Climate variability during the Holocene and last interglacial: High resolution stable isotope and biogenic silica evidence from the Santa Barbara Basin

Through the use of high resolution sampling and analysis of marine sediments, detailed climatic histories of the current and last interglacial (the Holocene and Marine Isotope Stage 5, respectively) have been constructed for the Santa Barbara Basin, offshore southern California. The data sets presented herein are among the most highly resolved marine records available for these two warm intervals, and they document that large climate changes have occurred on decadal time scales in the recent geologic past. The data also demonstrate that during the middle Holocene when climate was warmer than today, El Niño warm events were much more frequent and intense than they have been over the past century. When compared to pollen and benthic foraminiferal data from the last interglacial, the biogenic silica records and stable oxygen isotopes from two species of planktonic foraminifera suggest warming of the surface ocean and the adjacent continent several thousand years before melting of the ice sheets. This lag is possibly the result of the difference in response time between the surface marine and terrestrial reservoirs and the cryosphere.
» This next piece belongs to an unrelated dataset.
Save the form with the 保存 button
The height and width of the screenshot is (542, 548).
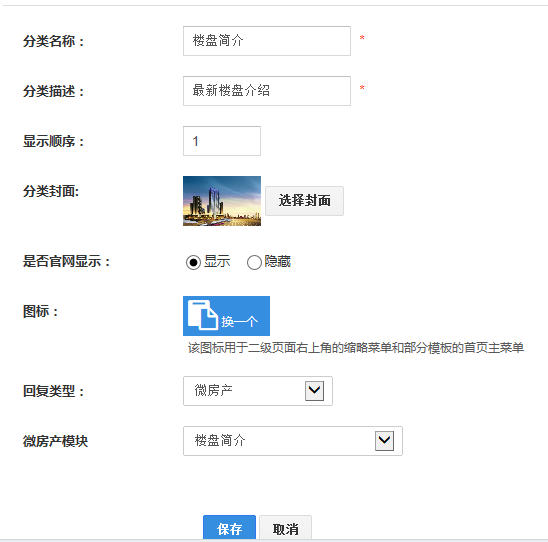tap(229, 528)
The silica and isotope data also indicate dramatic differences between the evolution of the two most recent interglacial periods. Using six years of modern sediment trap data from the Santa Barbara Basin as a basis for interpreting the past, it appears that the seasonal changes in hydrography and productivity seen in the modern basin have been a feature of the climate record throughout the Holocene. On the other hand, a seasonal cycle similar to today's was not apparent in the basin until several thousand years after the beginning of the last interglacial. According to models of solar insolation, maximum Northern Hemisphere summer sunlight peaked near the beginning of the Holocene but well after the beginning of the last interglacial. Perhaps the differing patterns of solar radiation during these two warm intervals is one of the drivers of the differences observed in the paleoclimatic data.